The Mist (Filmkritik)

Nach einem wilden, nächtlichen Sturm der Teile seines Hauses beschädigt hat, fährt David Drayton (gespielt von Thomas Jane) am nächsten Tag mit seinem kleinen Sohn in den örtlichen Supermarkt um Vorräte und Hilfsmittel für die Reparaturen zu besorgen.
Plötzlich zieht jedoch ein unheilvoller Nebel auf, der anscheinend die ganze Stadt überzogen hat. In diesem Nebel lauern verschiedenste blutrünstige Kreaturen, die offensichtlich nicht von dieser Welt stammen.

David und die übrigen Leute, die sich im Supermarkt verbarrikadiert haben, kämpfen fortan ums Überleben während die Kreaturen immer neue Opfer fordern und die Hoffnung auf Hilfe immer kleiner wird.

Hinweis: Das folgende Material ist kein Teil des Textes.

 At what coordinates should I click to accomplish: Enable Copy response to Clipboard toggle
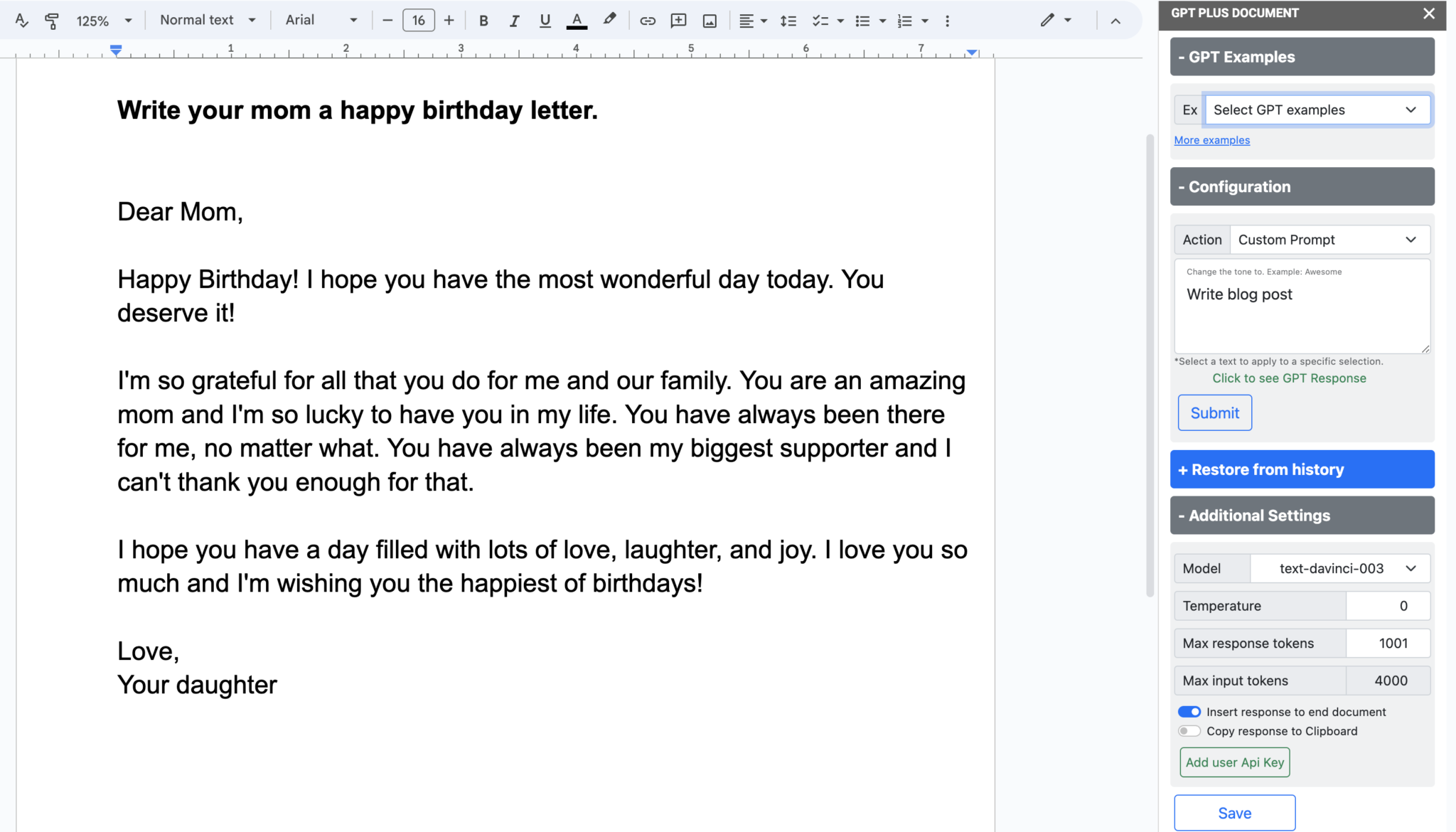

Zu allem Überfluss wird die Situation noch weiter angeheizt durch die Bibelfanatikerin Mrs. Carmody (gespielt von Marcia Gay Harden), die den Nebel für Gottes Strafe von uns Sündern hält und immer mehr Jünger um sich schart, die auch vor Menschenopfern nicht zurückschrecken.

The Mist ist bereits die dritte Version eines Stephen King Romans. Der King erfahrene Regisseur Frank Darabont (Die Verurteilten, The Green Mile) hat meiner Meinung nach hier die bisher beste Version abgeliefert. Der Nebel wirkt wie ein eigener, lebendiger Darsteller, der ständig über das Geschehen wacht, und zusammen mit der sparsam eingesetzten Filmmusik eine unheimliche Grundatmosphäre schafft.

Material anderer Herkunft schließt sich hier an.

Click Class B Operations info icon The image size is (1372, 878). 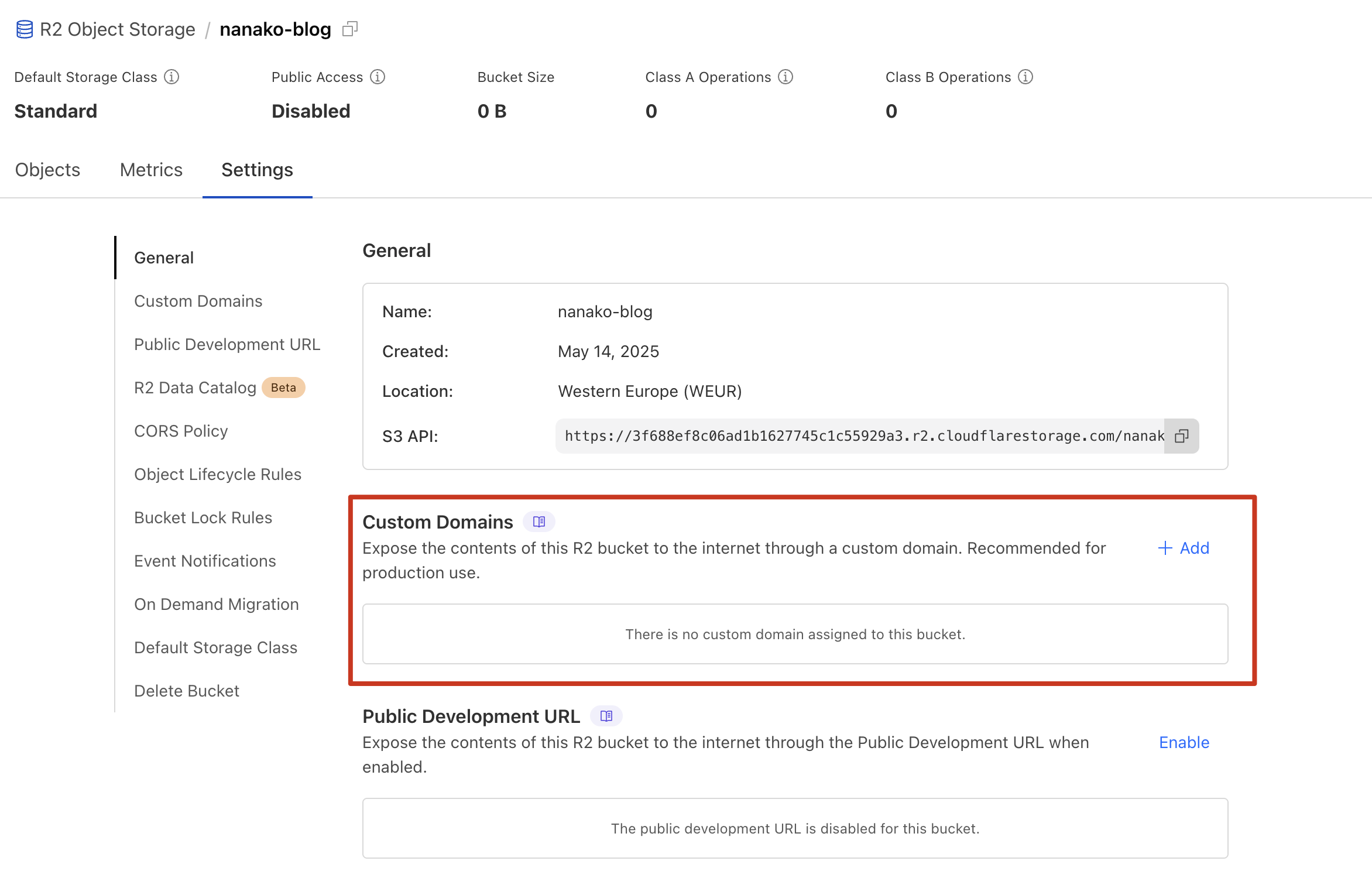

Die blutigen Angriffe der toll animierten Kreaturen und die wirklich guten Darsteller, lassen einen schließlich völlig in diesen alptraumartigen Film einsteigen. Aber nicht nur als reiner Monsterfilm funktioniert dieser Film, auch eine bedenkliche Charakterstudie über uns Menschen und zu was wir fähig sind wenn man uns alle Sicherheiten nimmt und ständig unsere Leben bedroht, liefert The Mist ab.

Über das Ende, das wohl einigen Leuten nach dem Genuss des Filmes noch schwer im Magen liegen wird, kann man jedoch streiten. Man kann es dramatisch oder hoffnungslos sehen, aber auch einen gewissen Zynismus erkennen, den ich wirklich nicht gebraucht hätte.

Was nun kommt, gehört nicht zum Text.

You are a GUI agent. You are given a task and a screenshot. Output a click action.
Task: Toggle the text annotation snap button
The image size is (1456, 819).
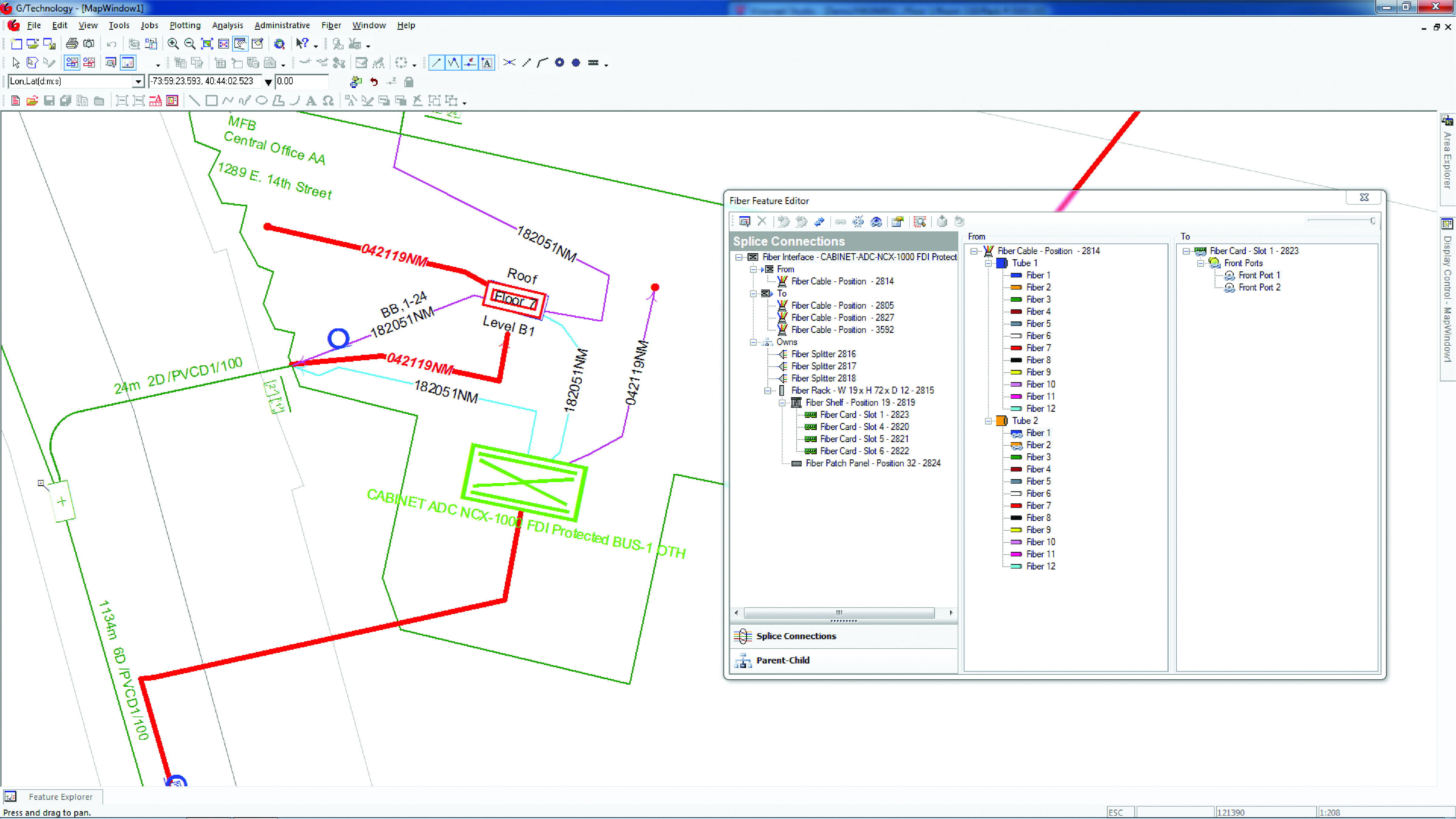tap(487, 63)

Kein Wohlfühlfilm eben, spannend und zum Nachdenken anregend, aber ohne Garantie nach dem Film noch eine gute Stimmung zu haben.

Am Schluss noch eine kleines Zitat aus dem Film über uns Menschlein.
Ollie: „Als Spezies sind wir total verrückt. Steck zwei von uns in einen Raum, jeder von uns wählt eine Seite, und wir erfinden Gründe warum wir uns umbringen müssen!“

The Mist bekommt von mir 7/10 nebelige, monströse Empfehlungspunkte.